I hope the above information helps you.

All Answers

AbhishekAbhishek (Salesforce Developers) 
Hi Aaron,

You cannot create managed packages from a sandbox. Generally, the sandbox organization is configured to create unmanaged packages only. Unmanaged packages are not upgradeable. You need to signup for Developer Edition to create a managed package.
 
You can migrate all your code from sandbox to developer edition using Force.com IDE or Migration tool. etc
 
To know more about packaging concepts,  go through: 
 
http://wiki.developerforce.com/page/An_Introduction_to_Packaging

I hope you find the above solution helpful. If it does, please mark as Best Answer to help others too.

Thanks.
 
Aaron BaugherAaron Baugher
Thank you for the reply, Abhishek. I don't need to create packages. I'm trying to work around a managed package which already existed in my sandbox when they created it for me. It provides the objects I need to work with, but it also has triggers that I need to disable, and I can't find a way to do that.

I'll look into migrating to a developer edition. Maybe that would work better for what I'm trying to do. Thank you.
AbhishekAbhishek (Salesforce Developers) 
Aaron, you are able to edit all of the components that are part of an unmanaged package.

https://help.salesforce.com/articleView?id=sharing_apps.htm&type=5

And It's not possible to edit the code of a managed package. If you click on "edit", you gonna see an empty file.
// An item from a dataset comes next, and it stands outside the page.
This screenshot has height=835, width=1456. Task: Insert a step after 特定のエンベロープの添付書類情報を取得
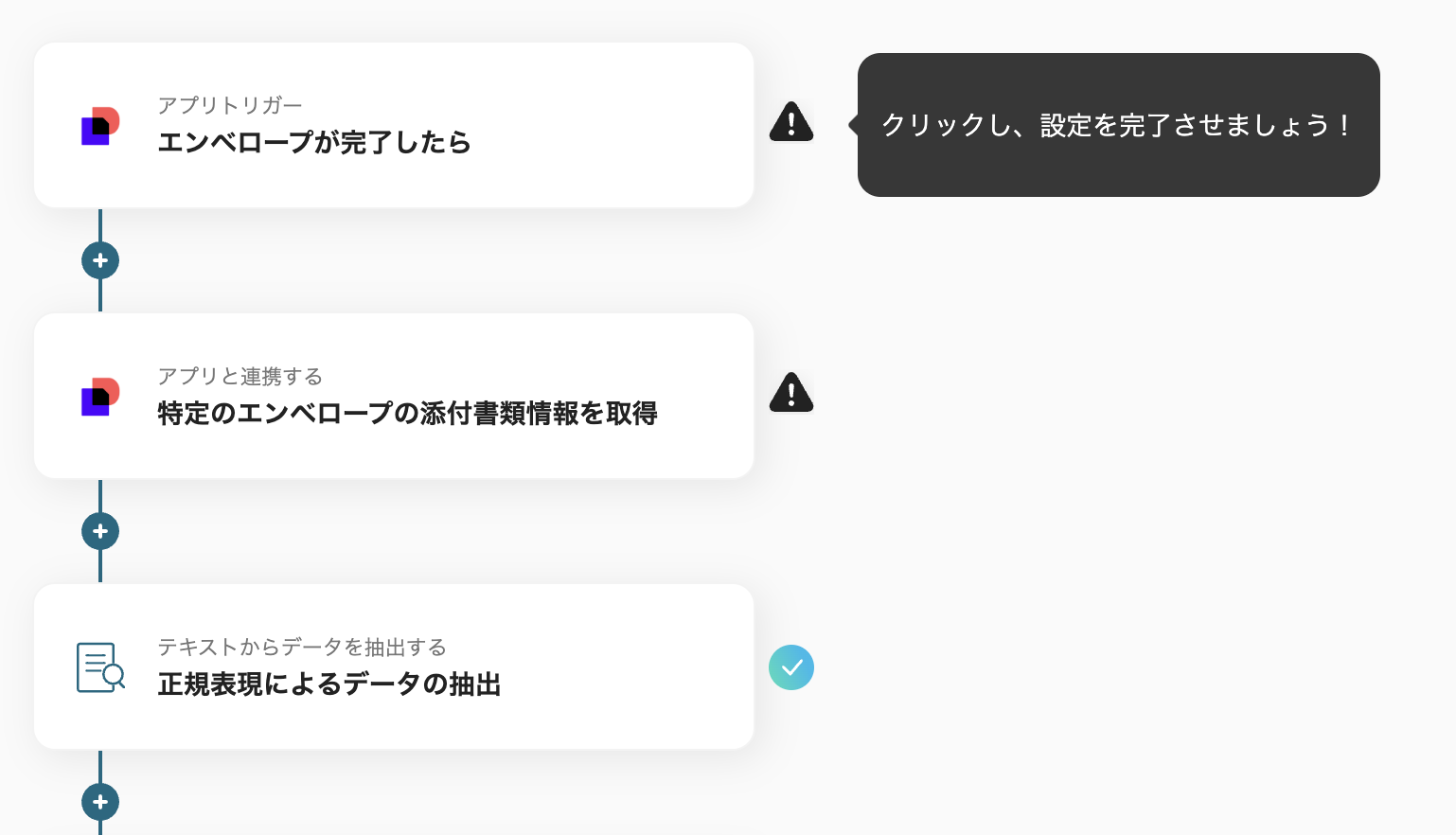click(100, 531)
I hope the above information helps you.
This was selected as the best answer
Bryan Leaman 6Bryan Leaman 6
>>so when I run my batch job, those triggers run into the non-batch limits and cause it to fail.
Any triggers invoked during a batch process are restricted to the batch limits, not the non-batch ones.  What matters is the context of the request, not the fact that it's a trigger.  Also, if this batch update that's going to run in your production org at some point your code will have to cooperate with the managed trigger anyway.

You may just need to reduce the number of records you process at a time in the batch process. When you cause it to execute, try specifying a smaller number of records:
Database.executeBatch( new myBatchClass(), 50);   // (the "50" is the number of records per batch. the default is 200, I believe)

If that doesn't work, you'll have to contact your package maintainer and explain your difficulties to them and get advice on how to circumvent their issue or maybe get a patch from them that fixes it.
Aaron BaugherAaron Baugher
Thanks for the help, everyone. Our solution was to create a scratch org rather than a sandbox, and then it was possible to edit/delete the files from the managed package.